The issue of falls from windows gained prominence in the United States about 40 years ago, coinciding with a growing number of children living in high rise apartments.
Public education programs in the mid-1970s had an immediate impact, reducing the number of falls by 50% within two years. However, the highest reduction was achieved with the introduction of mandatory window screens in the 1990s, which in New York alone reduced the number of falls by 96%.
In Australia, the Children’s Hospital at Westmead undertook research into the issue in 2008, when staff became aware that falls from windows and balconies had become an increasing cause of injury.

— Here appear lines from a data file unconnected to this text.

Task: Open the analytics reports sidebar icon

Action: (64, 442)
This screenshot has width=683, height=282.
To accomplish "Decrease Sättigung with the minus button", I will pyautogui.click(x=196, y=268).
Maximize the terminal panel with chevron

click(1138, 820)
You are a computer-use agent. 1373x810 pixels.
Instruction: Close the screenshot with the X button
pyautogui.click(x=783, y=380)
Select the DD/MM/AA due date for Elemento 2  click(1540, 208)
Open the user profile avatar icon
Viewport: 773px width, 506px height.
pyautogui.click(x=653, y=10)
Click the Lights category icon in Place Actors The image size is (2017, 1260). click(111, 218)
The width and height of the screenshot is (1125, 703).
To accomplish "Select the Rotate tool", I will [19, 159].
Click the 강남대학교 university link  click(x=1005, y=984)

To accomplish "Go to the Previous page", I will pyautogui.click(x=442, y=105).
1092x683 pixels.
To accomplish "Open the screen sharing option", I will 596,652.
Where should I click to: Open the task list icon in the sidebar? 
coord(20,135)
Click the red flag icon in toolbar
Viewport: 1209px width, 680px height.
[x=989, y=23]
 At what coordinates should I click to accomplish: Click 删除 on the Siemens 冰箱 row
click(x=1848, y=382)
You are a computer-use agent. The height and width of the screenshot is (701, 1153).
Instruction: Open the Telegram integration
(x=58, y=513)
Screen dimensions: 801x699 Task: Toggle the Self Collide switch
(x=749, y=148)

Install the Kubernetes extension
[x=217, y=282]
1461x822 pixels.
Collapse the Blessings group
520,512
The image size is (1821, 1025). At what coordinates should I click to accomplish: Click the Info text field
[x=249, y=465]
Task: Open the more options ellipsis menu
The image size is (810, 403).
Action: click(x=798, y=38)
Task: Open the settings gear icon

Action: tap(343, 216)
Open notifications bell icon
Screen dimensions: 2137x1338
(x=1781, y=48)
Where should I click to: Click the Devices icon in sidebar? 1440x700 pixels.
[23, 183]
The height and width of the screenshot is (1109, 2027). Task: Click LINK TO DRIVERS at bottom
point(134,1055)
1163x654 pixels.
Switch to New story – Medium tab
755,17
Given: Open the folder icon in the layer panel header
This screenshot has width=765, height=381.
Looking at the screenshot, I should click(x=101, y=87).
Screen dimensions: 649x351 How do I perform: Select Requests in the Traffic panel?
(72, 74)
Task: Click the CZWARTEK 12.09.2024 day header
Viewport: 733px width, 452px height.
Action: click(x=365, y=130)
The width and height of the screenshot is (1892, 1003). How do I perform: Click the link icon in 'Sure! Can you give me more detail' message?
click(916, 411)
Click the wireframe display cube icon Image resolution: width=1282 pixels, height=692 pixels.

They formed a Working Party in 2009 and invited input from experts in related fields such as building regulations, planning, government and product safety to work together to address the growing problem. The Working Party recognised one factor was the increasing trend for more young children to live in multi-storey buildings.
While currently approximately one in ten children live in an apartment in Sydney, estimates predict in coming decades more than half all residences could be in strata buildings. The results of the 2016 census found that high density residential developments now make up more than a quarter of Australian housing.
The Working Party also noted that many of the children living in strata buildings were under the age of five, and their families tended to be renting rather than owning the premises. Given these changes in social conditions, any measures to improve child safety had to come from several angles, particularly if the issue of safety was to be addressed in both old and new buildings and both owners and landlords.